Progestagenic Effects of Tibolone are Target Gene—Specific In Human Endometrial Cells

Abstract

Tibolone (Tib) exhibits progestagenic activities in addition to its tissue-specific estrogenic activities. The purpose of the current study was to determine the progestagenic actions of Tib and its metabolites using target genes known to be regulated by progestins in human endometrial glandular and stromal cells. Human endometrial glandular and stromal cells were isolated from endometrial tissue fragments and separately incubated with Tib and its metabolites. Real-time polymerase chain reaction (PCR) was used to determine the mRNA content of 17betahydroxy steroid dehydrogenase (17betaHSD, type 2) and sulfotransferase (SULT1E1) in endometrial glandular cells, and prolactin (PRL) and insulin-like growth factor binding protein-1 (IGFBP1) in endometrial stromal cells. In glandular cells, Tib and Delta4-tibolone (Delta4Tib) significantly increased the content of 17betaHSD and SULT1E1 mRNA. In stromal cells, Tib and Delta4Tib increased PRL mRNA ( approximately 30% of the capacity compared to progesterone) and had little effect on IGFBP1 mRNA. Anti-progestin, RU486, reversed the induction of SULT1E1 and PRL by progesterone or Tib. Also, the two 3 hydroxyl tobolone metabolites, especially 3betaOHTib, showed some progestagenic effects.
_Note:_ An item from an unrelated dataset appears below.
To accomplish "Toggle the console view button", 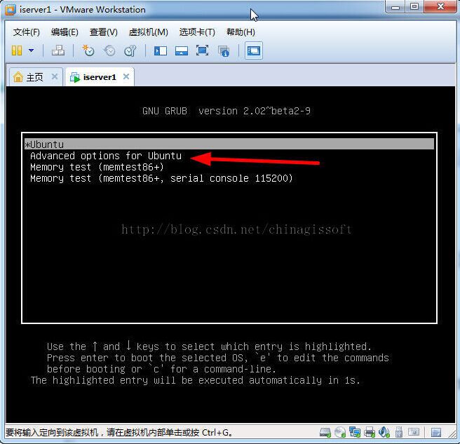I will pyautogui.click(x=253, y=51).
The data showed that Tib and Delta4Tib exhibited clear progestagenic effects in endometrial glandular cells by inducing 17betaHSD and SULT1E1, while in stromal cells the response was weaker in the induction of PRL and had little effect on IGFBP1. In addition, the 3betaOHTib metabolite expressed progestagenic activity. These disparate effects in two types of cells may be beneficial for maintaining endometrial cells in a quiescent state.